Supply chains face increasing complexity as companies struggle to balance profitability, fluctuating market demand, and carbon emission regulations. A new study published in Frontiers of Engineering Management in 2025 develops an optimal control-based supply chain model in which production rate is treated as an unknown time-dependent variable rather than a fixed value. This approach offers a practical path toward sustainable and economically viable supply chain operations.
Modern supply chains operate under volatile demand influenced by seasonality, price changes, and consumer behavior, making coordination between manufacturers and retailers difficult. Meanwhile, governments globally are enforcing carbon taxes to curb greenhouse emissions, further increasing operational pressure on production systems. Most existing supply chain studies assume constant production rates, overlooking real-world fluctuations and their environmental consequences.
Researchers from The University of Burdwan, Jahangirnagar University and Tecnologico de Monterrey reported a new optimal control-based model that addresses supply chain coordination under variable demand and carbon emission tax conditions. The work, published with DOI 10.1007/s42524-025-4110-6 in Frontiers of Engineering Management, introduces an approach where production rate is not fixed but adjusted dynamically as an unknown time-dependent function.
The study formulates a two-layer manufacturer–retailer supply chain model where market demand depends simultaneously on selling price and time. Production rate is defined as a control variable, and carbon emission is modeled as a linear function of production intensity—meaning higher production generates proportionally higher emissions. To solve the non-linear variational problem, the researchers applied optimal control theory and further evaluated decentralized scenarios using Stackelberg game analysis.
To obtain optimal decisions for production, pricing, inventory, and emission costs, six metaheuristic algorithms were tested and compared, including the Artificial Electric Field Algorithm, Firefly Algorithm, Grey Wolf Optimizer, Sparrow Search Algorithm, Whale Optimizer Algorithm, and the Equilibrium Optimizer Algorithm (EOA). The results show that EOA outperformed other algorithms in solution accuracy, convergence, and stability. Sensitivity analysis further demonstrates how variations in tax rate, production cost, or price elasticity influence profit and emission outcomes.

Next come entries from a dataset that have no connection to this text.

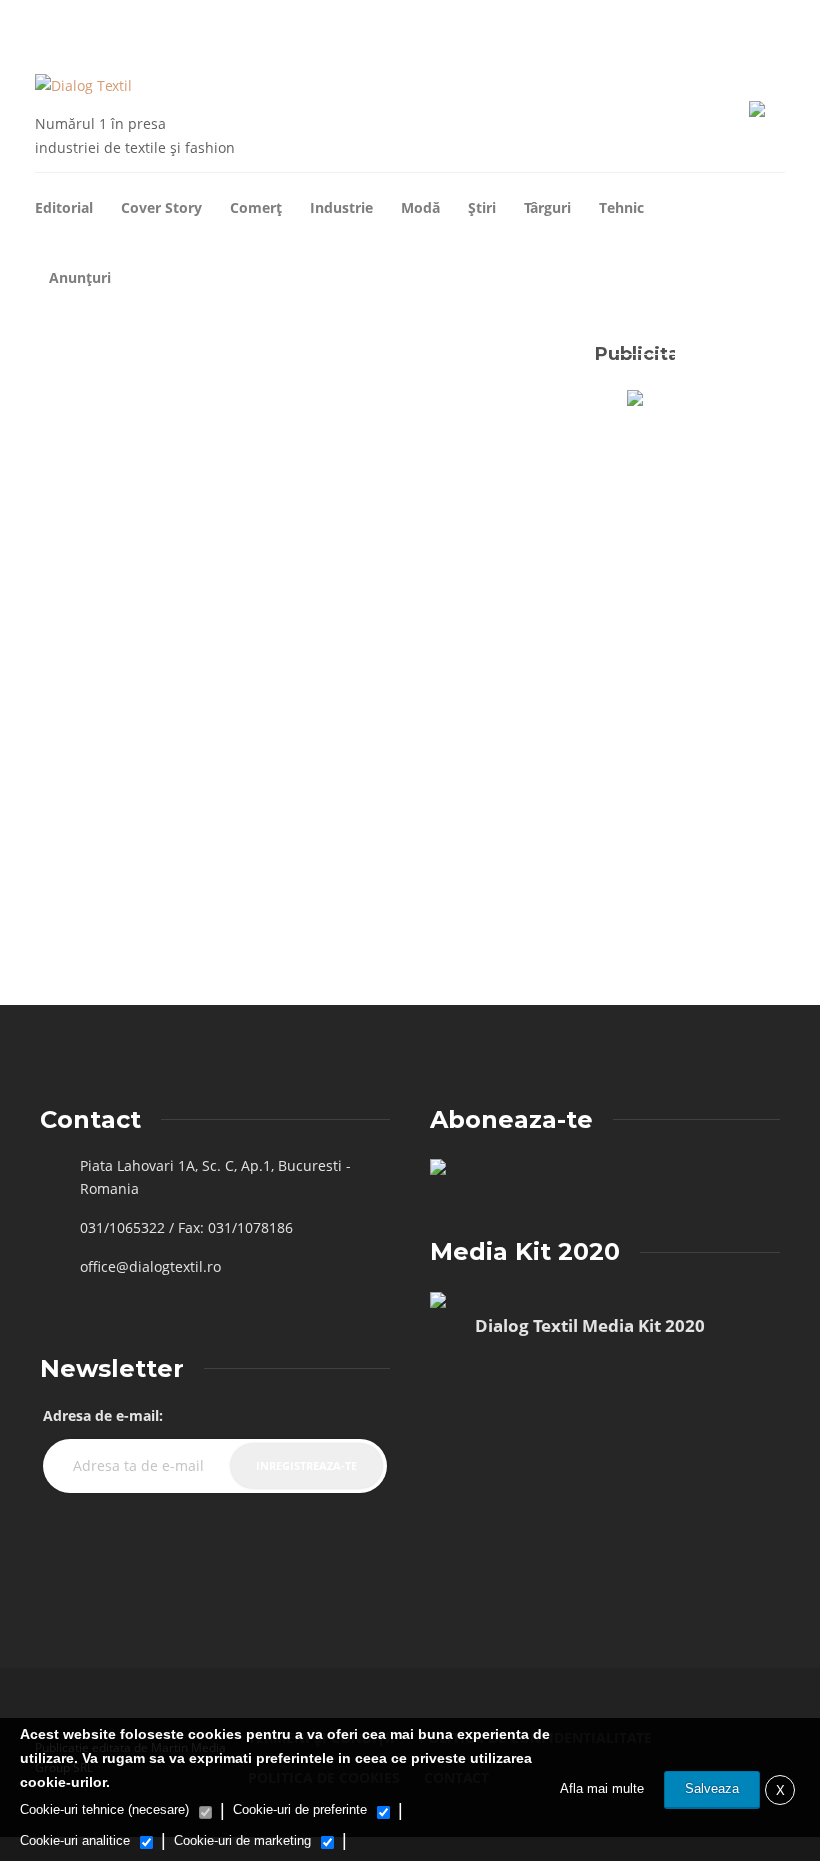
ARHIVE (19, 23)
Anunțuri (80, 277)
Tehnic (621, 207)
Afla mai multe (602, 1788)
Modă (420, 207)
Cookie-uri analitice (75, 1840)
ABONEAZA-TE (216, 23)
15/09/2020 (220, 878)
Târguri (547, 207)
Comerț (256, 207)
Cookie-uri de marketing (242, 1840)
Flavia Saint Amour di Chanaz (110, 878)
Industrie (341, 207)
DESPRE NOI (80, 23)
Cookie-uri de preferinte (300, 1809)
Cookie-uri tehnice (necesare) (104, 1809)
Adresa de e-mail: (103, 1415)
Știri (482, 207)
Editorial (64, 207)
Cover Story (161, 207)
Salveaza (712, 1788)
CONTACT (145, 23)
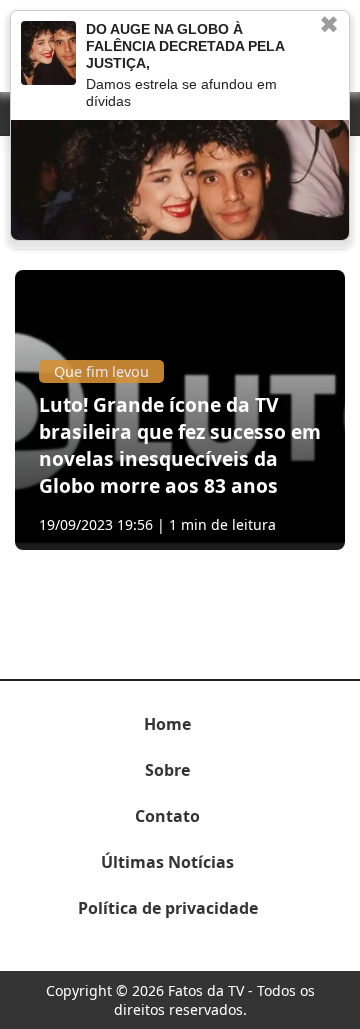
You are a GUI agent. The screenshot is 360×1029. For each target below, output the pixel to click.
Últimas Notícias (167, 862)
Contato (167, 816)
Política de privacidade (168, 908)
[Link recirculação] (48, 53)
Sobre (167, 770)
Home (167, 724)
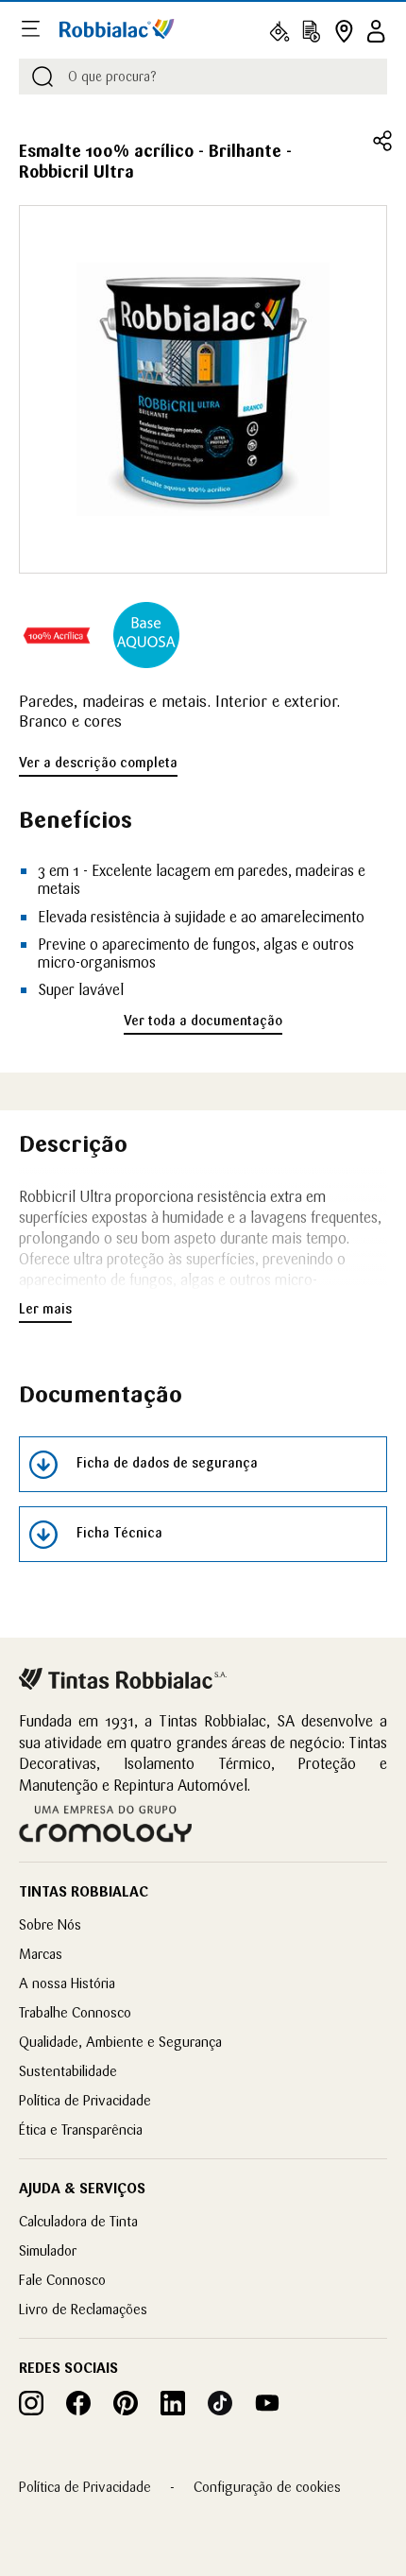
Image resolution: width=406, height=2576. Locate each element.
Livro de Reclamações (83, 2309)
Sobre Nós (50, 1924)
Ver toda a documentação (203, 1020)
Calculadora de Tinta (78, 2221)
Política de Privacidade (85, 2100)
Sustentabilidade (68, 2071)
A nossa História (67, 1983)
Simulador (47, 2250)
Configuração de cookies (267, 2487)
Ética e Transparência (81, 2129)
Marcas (40, 1954)
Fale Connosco (62, 2280)
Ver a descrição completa (98, 762)
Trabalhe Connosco (75, 2012)
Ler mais (45, 1308)
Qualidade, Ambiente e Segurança (120, 2042)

These findings confirm that dynamic production control can reduce environmental impact while maintaining profitability—offering a more realistic strategy than models using fixed production assumptions. "This model brings production planning closer to real industry conditions," the authors explain. "By treating production rate as a variable instead of a constant, we allow the system to react to demand and emission constraints over time."
This research provides a decision-support framework for industries operating under carbon regulation policies. It can guide manufacturers in adjusting production dynamically to balance cost, demand fluctuation, and emission targets. The model is applicable to sectors such as steel, cement, chemicals, consumer goods, and logistics—where carbon output scales directly with production intensity. With global emission taxes tightening, this approach may help companies develop greener strategies, lower penalties, and improve collaboration with retailers.
The implications of this research extend across industries facing carbon tax pressures. As governments worldwide implement stricter emission regulations, companies must find ways to remain profitable while reducing their environmental footprint. This model offers a mathematical framework that could transform how supply chains are managed, potentially reducing carbon emissions across manufacturing sectors while maintaining economic viability. Future work could incorporate stochastic events, renewable energy inputs, or multi-product chains to further enhance sustainability-driven supply chain design.